Secure File Transfer Protocol (SFTP) is a network protocol that provides file accessfile transfer, and file management over any reliable data stream.

Custom Property Recommendation

TIP

Ingesting many files via the SFTP connection will open and close SSH connections to the server for each file. These connection attempts might be refused with many parallel tasks running, based on the SSH server settings.
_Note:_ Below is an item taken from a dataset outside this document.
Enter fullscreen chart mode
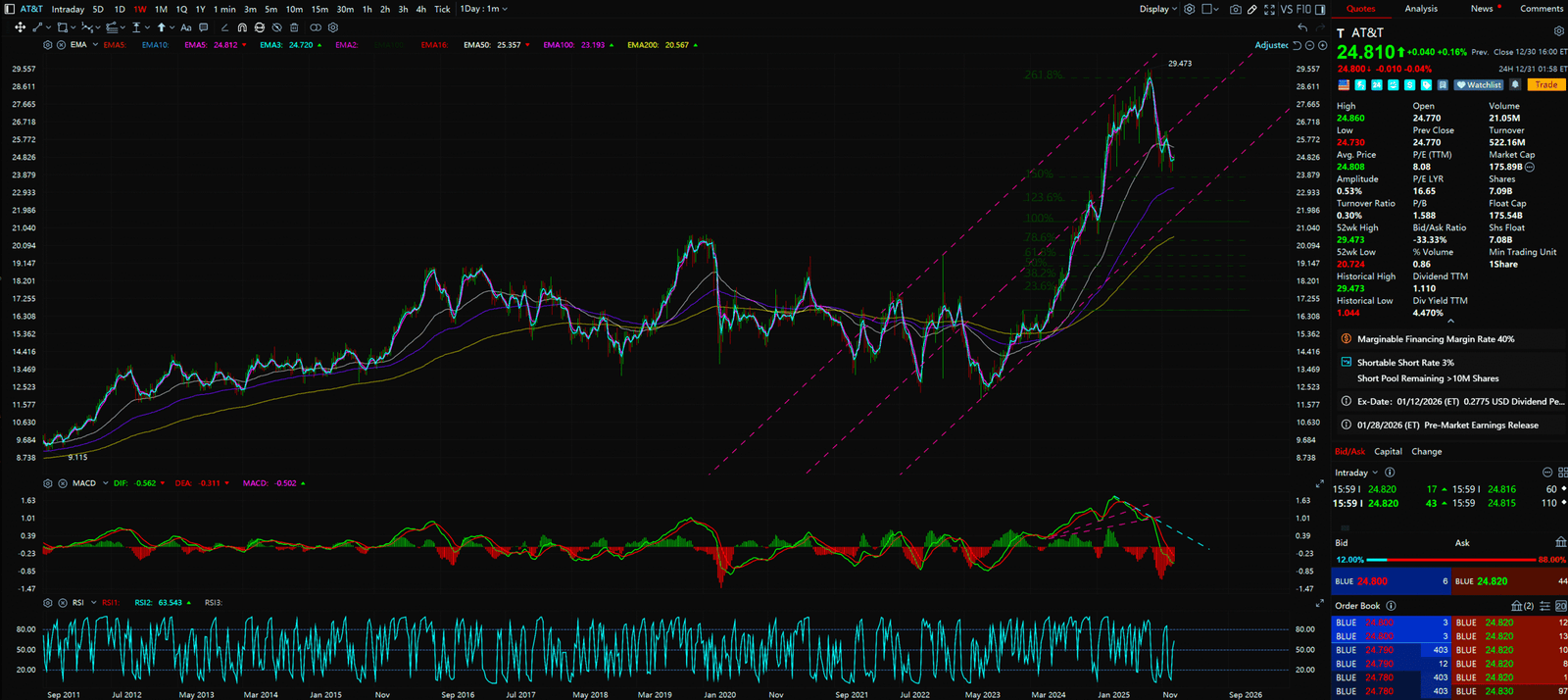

For that we recommend to set the following custom property:

'das.cluster.hadoop.fs.cache.scheme.whitelist=scp,sftp'

This allows using the Hadoop FileServer cache on the cluster; with the FileServer cache enabled for SCP/ SFTP scheme, there will be a single SSH connection for each 'das.cluster.hadoop.fs.cache.scheme.whitelist=scp,sftp'.

Configuring SFTP as a Connection

In order to import and export with SFTP, you must first create a connection.
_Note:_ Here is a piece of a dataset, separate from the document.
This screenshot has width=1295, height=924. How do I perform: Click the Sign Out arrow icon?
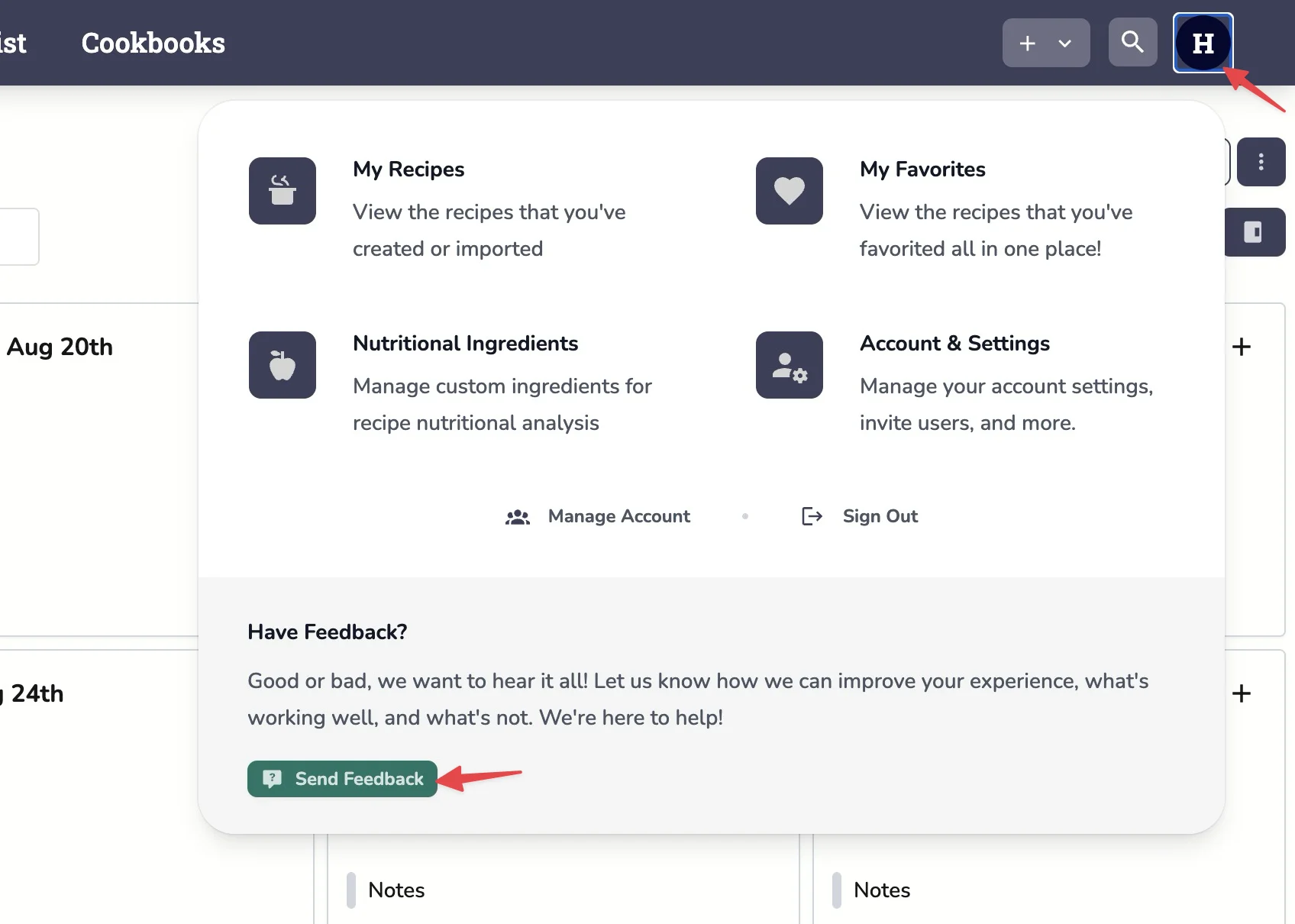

  1. Click the + (plus) button and select  Connection or right-click in the browser and select Create new > Connection.
  2. From drop-down list, select SFTP as the connection type.
  3. Enter the SFTP host name(s), the port number, authentication credentials, ssh key (if needed), and the root path prefix.
    Select if the connection to be used for import, export, or both.
  4. If required, add a description and click Save.

Importing Data with a SFTP Connector

After configuring an SFTP connection you can set up an import job to access that connection.
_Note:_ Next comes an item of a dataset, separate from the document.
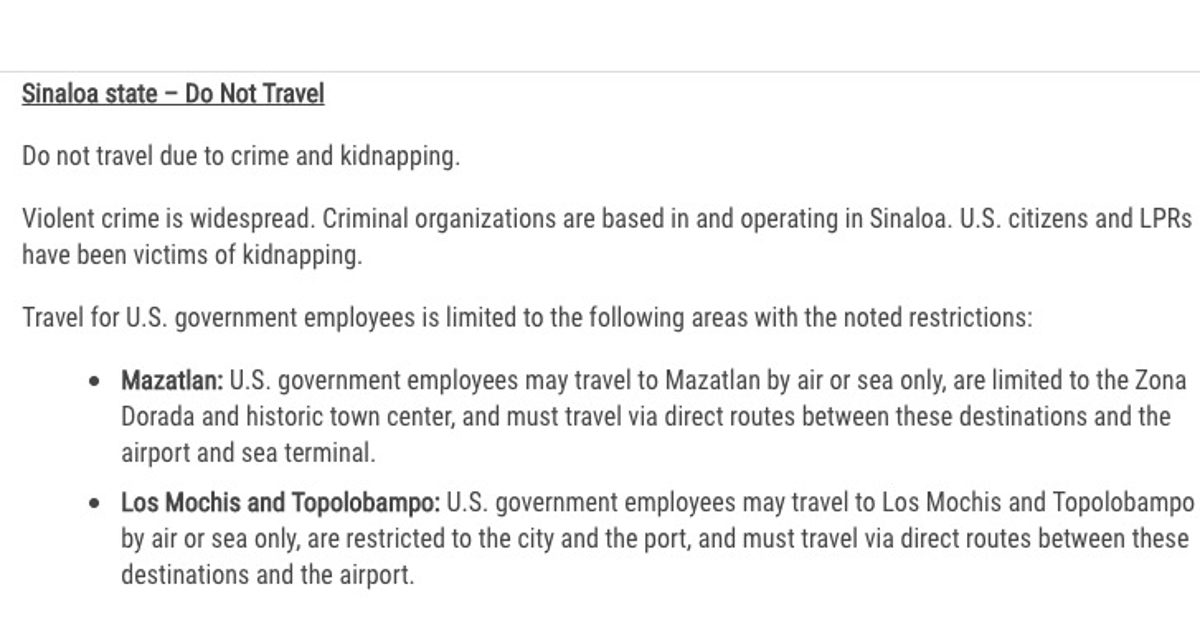Click the horizontal divider line above the heading
Image resolution: width=1200 pixels, height=630 pixels.
(600, 71)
  1. Click the + (plus) button and select I mport Job or right-click in the browser and select Create new > Import job.
  2. Click Select Connection and choose the name of your SFTP connection (here - SFTP_Connector).
    Choose what type of file to import and then click Next.
  3. Enter the path to the file or folder you want to access and set the delimiter.

    As of Datameer X 7.4

    Datameer X has added the Remote Data Browser feature. This file browser gives you a visual interface to select the file from your SFTP connection for which to import.

    The filter box at the top of the Remote Data Browser can be used to find folders/files within the current directory.

  4.  A preview of the imported data is displayed. Review the schema.
  5. Review the schedule, data retention, and advanced properties for the job.
  6. Add a description, click Save, and name the file.